Help us and Prevent Child Abuse America on Wednesday, April 21, 2021, the second annual Digital Advocacy Day, and we need you! Every child is filled with tremendous promise, and we have a shared duty to foster their potential. That means shoring up the ways we support families.

The Child Abuse Prevention and Treatment Act (CAPTA) represents a cornerstone of our nation’s system for both preventing and responding to incidents of child abuse and neglect. Created in 1974, CAPTA reflects the entire continuum of supports to children, parents, and families, from primary prevention strategies at the heart of Title II (Community-Based Child Abuse Prevention [CBCAP] grants) to the identification and treatment of abuse and neglect in Title I (state grants). Through CAPTA reauthorization, the current 117th Congress has an extraordinary opportunity to strengthen community-based supports to families to prevent child abuse and neglect.

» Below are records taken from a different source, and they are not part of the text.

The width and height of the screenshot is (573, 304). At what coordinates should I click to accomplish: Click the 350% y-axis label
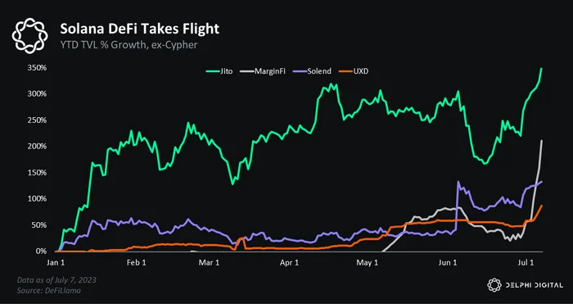pos(38,68)
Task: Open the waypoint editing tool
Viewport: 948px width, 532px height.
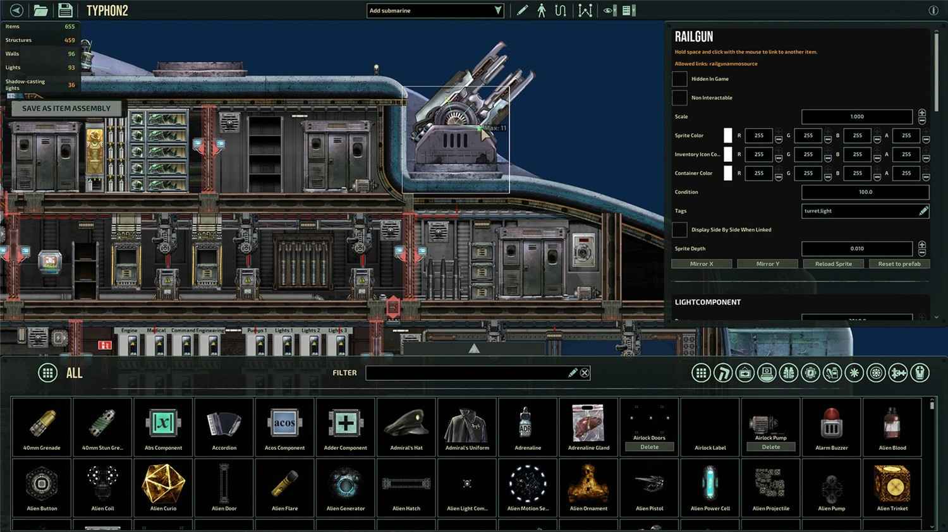Action: tap(585, 11)
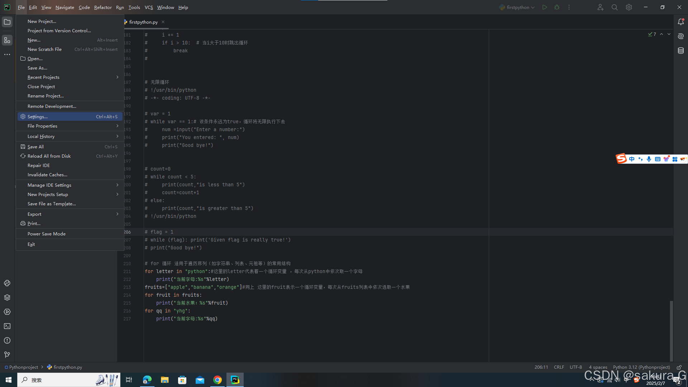Open the Structure tool window icon
Screen dimensions: 688x387
tap(7, 40)
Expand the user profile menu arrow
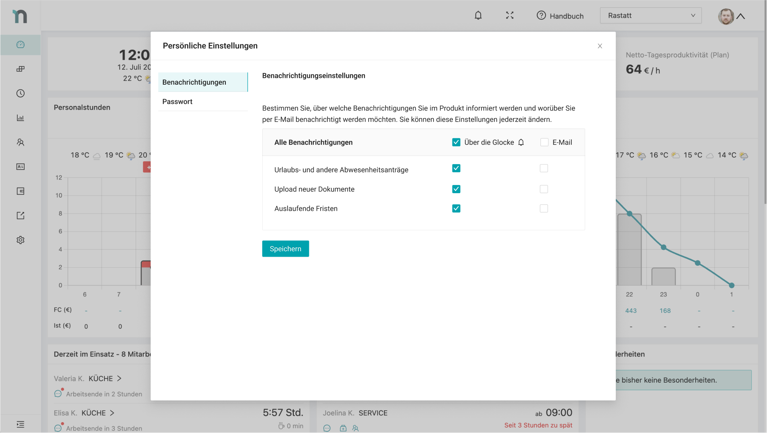Viewport: 767px width, 433px height. click(740, 17)
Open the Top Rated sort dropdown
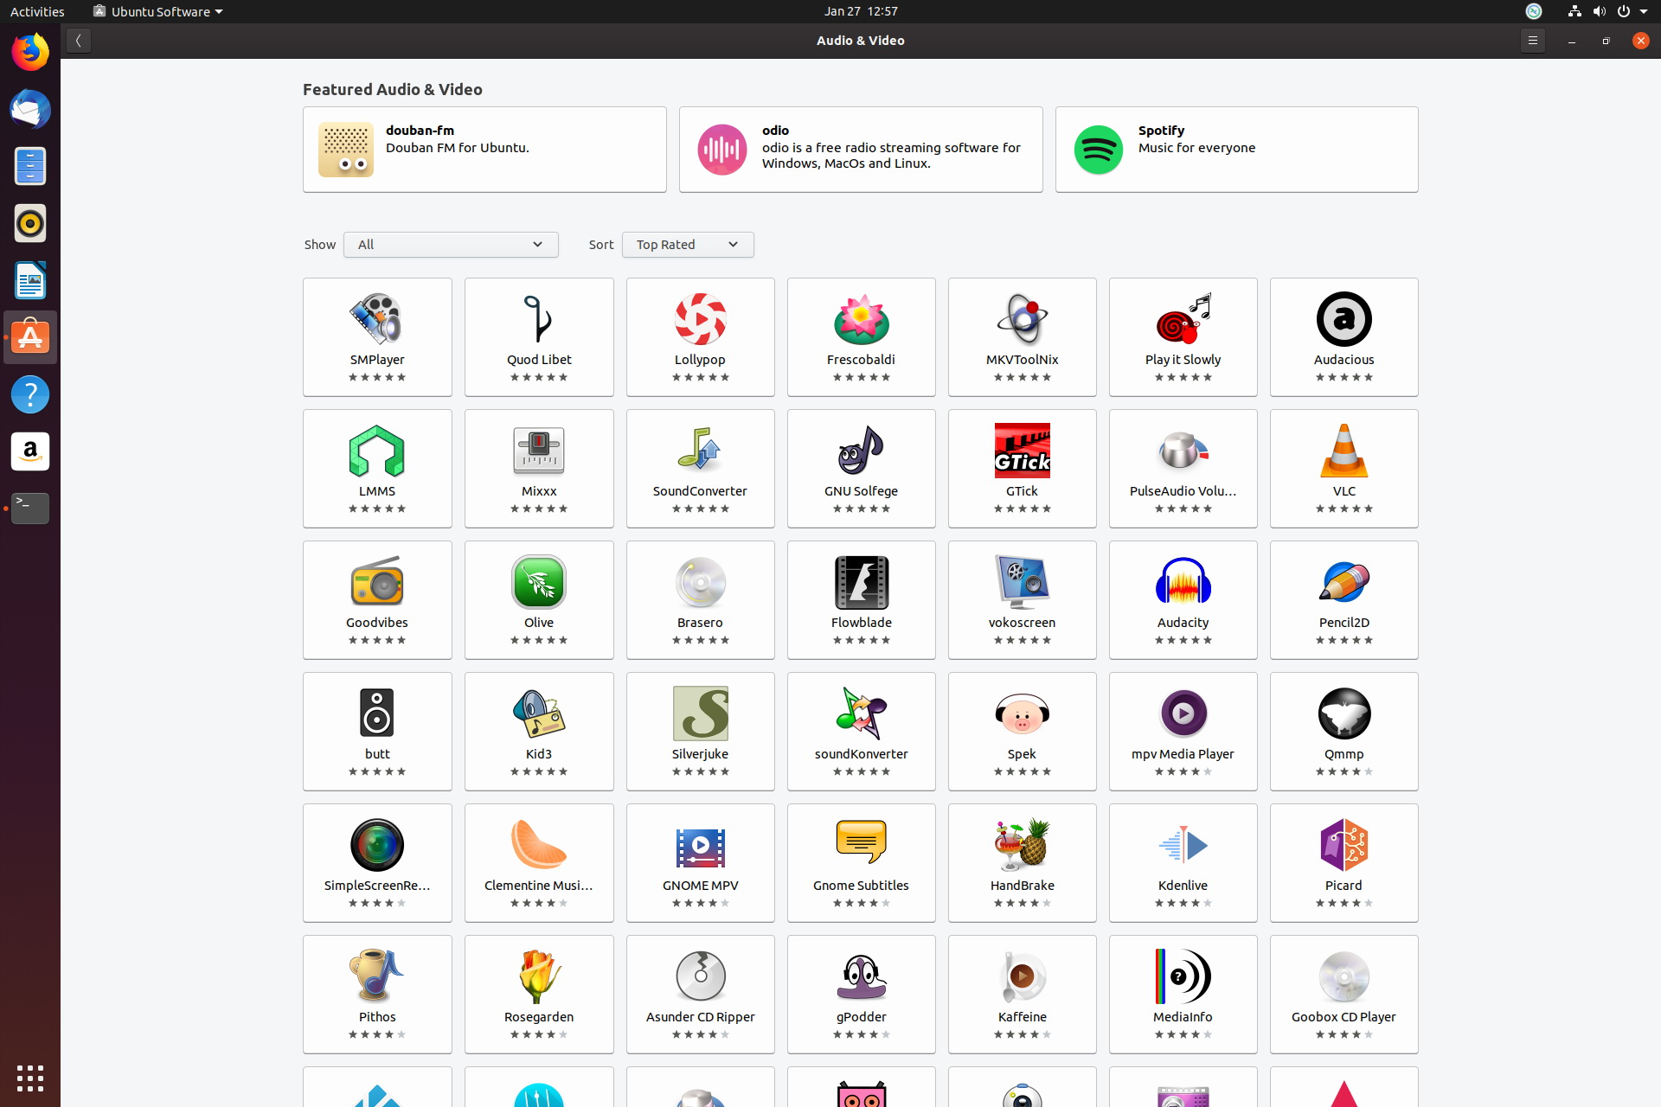 tap(688, 245)
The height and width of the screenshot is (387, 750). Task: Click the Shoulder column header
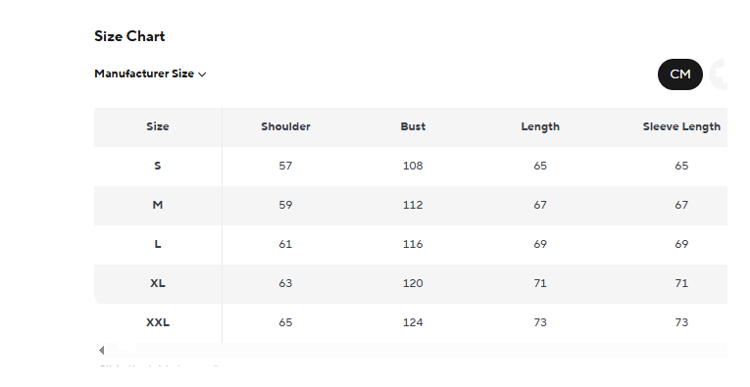285,126
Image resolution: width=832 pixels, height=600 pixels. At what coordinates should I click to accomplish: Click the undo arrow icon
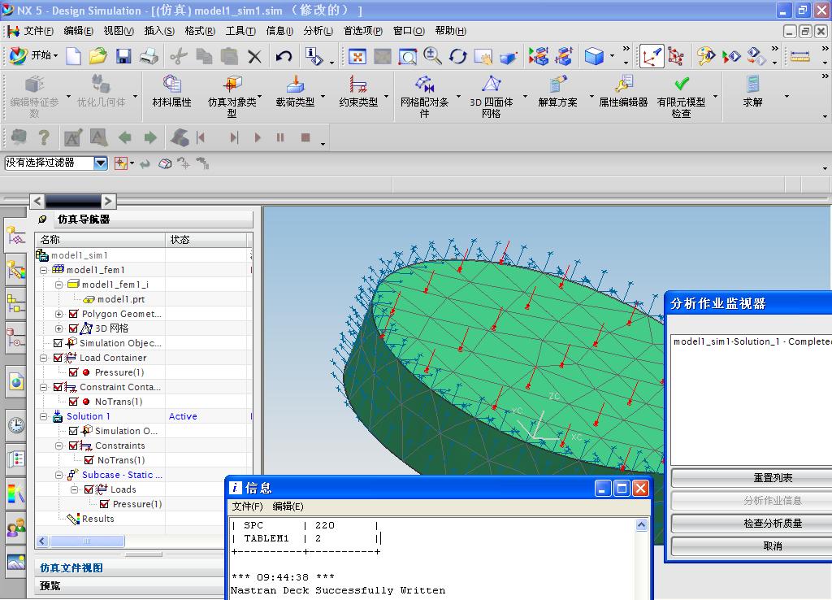tap(284, 56)
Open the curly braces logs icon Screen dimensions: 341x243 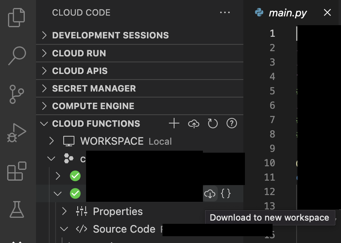pos(226,194)
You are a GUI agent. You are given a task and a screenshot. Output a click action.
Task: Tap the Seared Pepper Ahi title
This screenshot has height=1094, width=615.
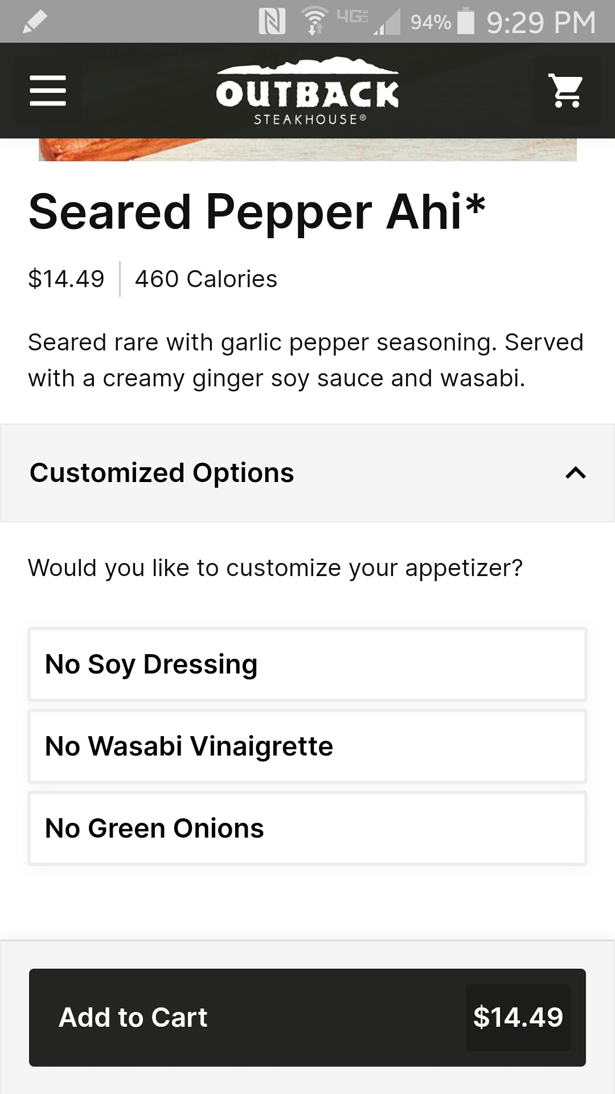(257, 212)
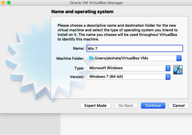This screenshot has width=192, height=135.
Task: Click the 'Version:' label
Action: point(77,77)
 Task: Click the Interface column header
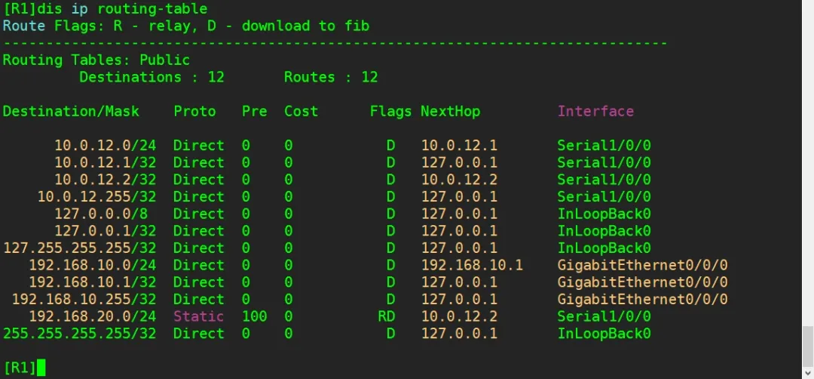tap(595, 111)
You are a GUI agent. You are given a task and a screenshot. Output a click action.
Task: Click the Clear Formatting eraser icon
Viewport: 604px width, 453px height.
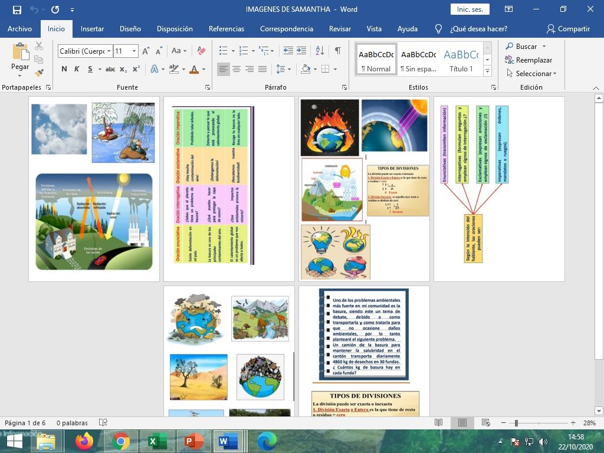201,51
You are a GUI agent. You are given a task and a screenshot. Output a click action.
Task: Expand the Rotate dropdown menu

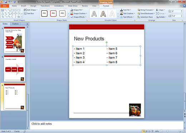click(x=161, y=17)
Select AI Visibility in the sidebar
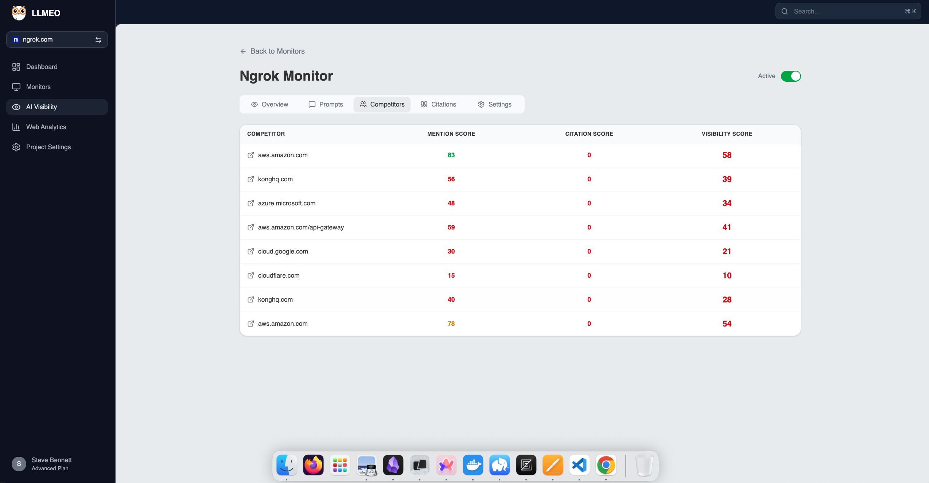 41,107
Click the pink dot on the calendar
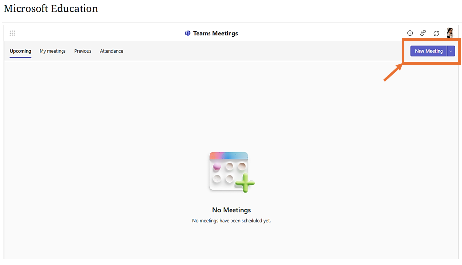The image size is (462, 265). point(217,166)
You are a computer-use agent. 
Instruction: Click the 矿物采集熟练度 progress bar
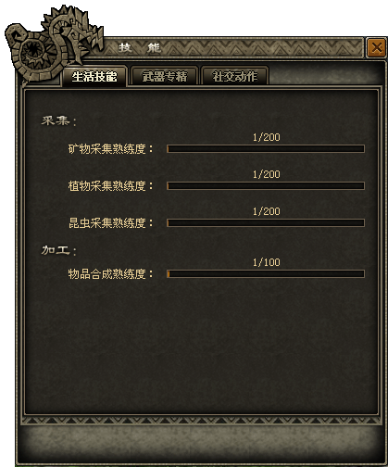[266, 149]
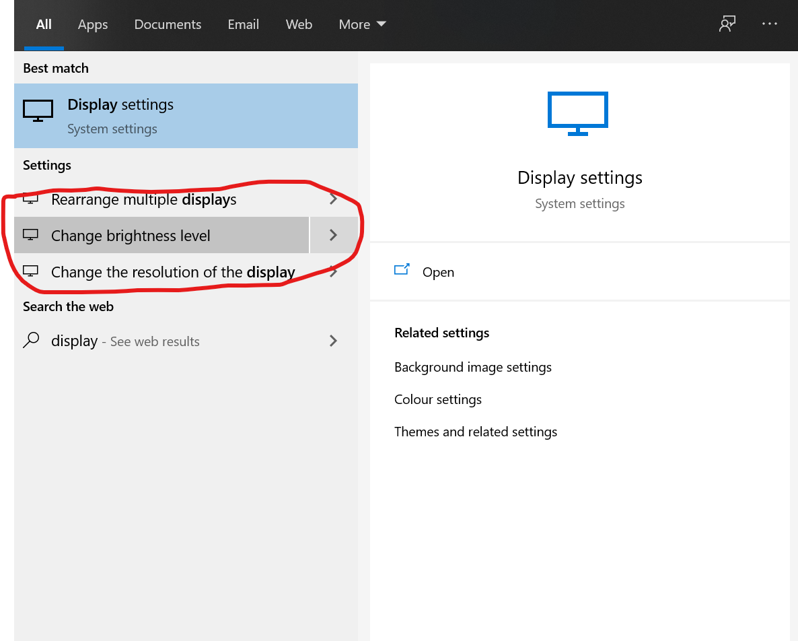The height and width of the screenshot is (641, 798).
Task: Click the monitor icon for Rearrange multiple displays
Action: click(x=30, y=199)
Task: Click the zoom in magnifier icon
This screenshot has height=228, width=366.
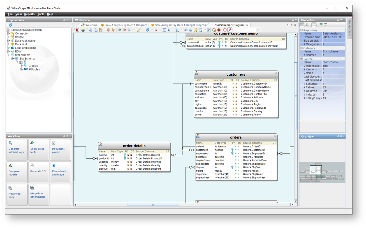Action: click(119, 30)
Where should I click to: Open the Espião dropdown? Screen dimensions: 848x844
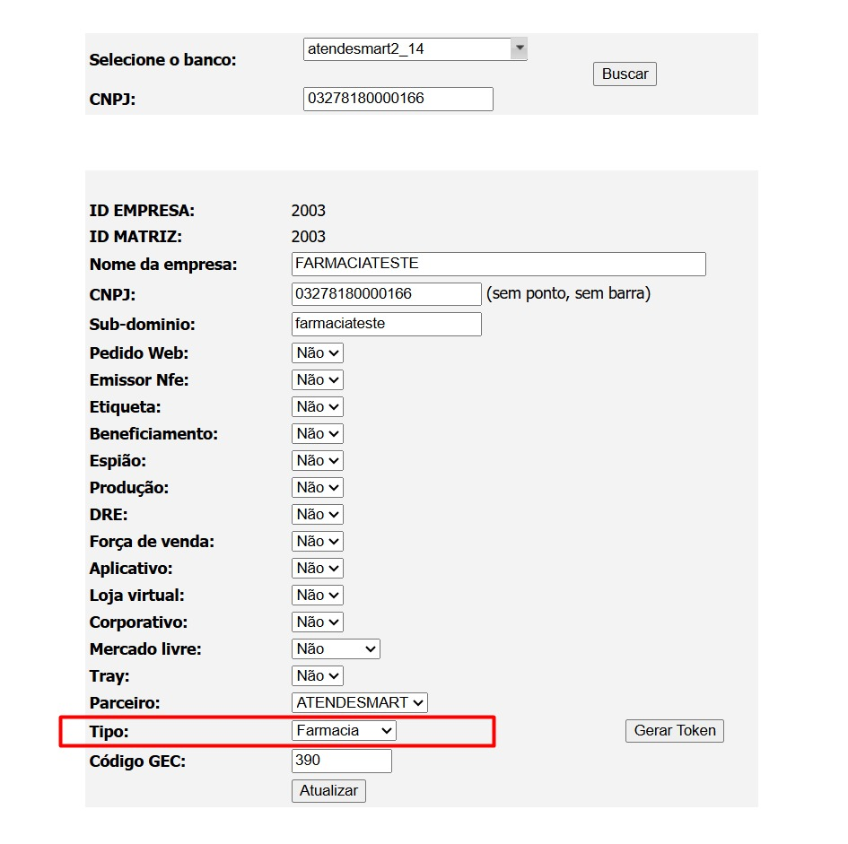[316, 460]
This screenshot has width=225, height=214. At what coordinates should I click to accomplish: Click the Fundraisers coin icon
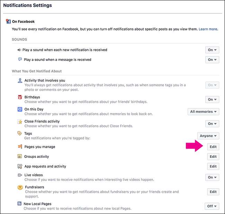point(20,187)
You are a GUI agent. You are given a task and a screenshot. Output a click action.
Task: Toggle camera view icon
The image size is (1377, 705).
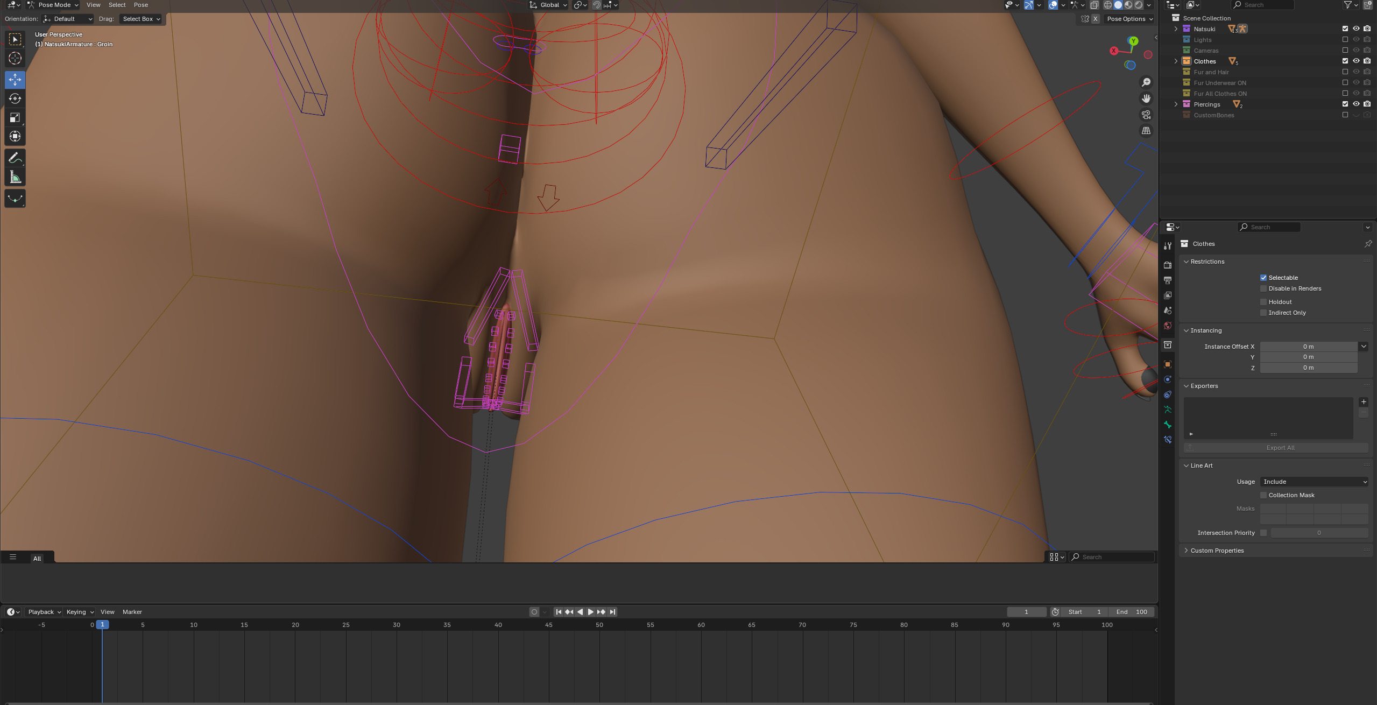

Last year, CAPTA reauthorization passed the U.S. House of Representatives unanimously and in the U.S. Senate Committee on Health, Education, Labor, and Pensions with bipartisan support. Additionally, a Senate bipartisan “Dear Colleague” letter, signed by 28 U.S. Senators, nearly one-third of the Senate, advocated for robust funding increases in CAPTA appropriations.

Unfortunately, CAPTA reauthorization was never considered on the Senate floor, and ultimately Congress never passed it into law. Congress did, however, increase funding for CBCAP, appropriating a $16 million increase for the first time in 15 years and an additional $5 million increase the following year. This still only funds primary prevention at 82 cents per child per year, resulting in a great deal of unmet need. 

We all have an obligation to protect our nation’s children.

Due to the pandemic, parents and caregivers are confronted with extraordinary challenges, including decreased wages or loss of work, lack of adequate childcare, and housing instability, among other hardships that can compound the day-to-day stress of raising children.

Given the unprecedented challenges the pandemic has inflicted on America’s families, there is an urgent need for services and supports made possible by the Child Abuse Prevention and Treatment Act (CAPTA).

Access to these services and supports can be instrumental in lowering parent and caregiver stress and incidences of child abuse by providing  families the support they need before harm occurs.

When we fail to prevent abuse and neglect from occurring, it has tremendous consequences for children, families, communities, and our nation. Exposure to violence at a young age can heighten the risk for physical health issues later on in life, such as smoking, alcoholism, and drug abuse and addiction; mental health disorders; and criminal behavior.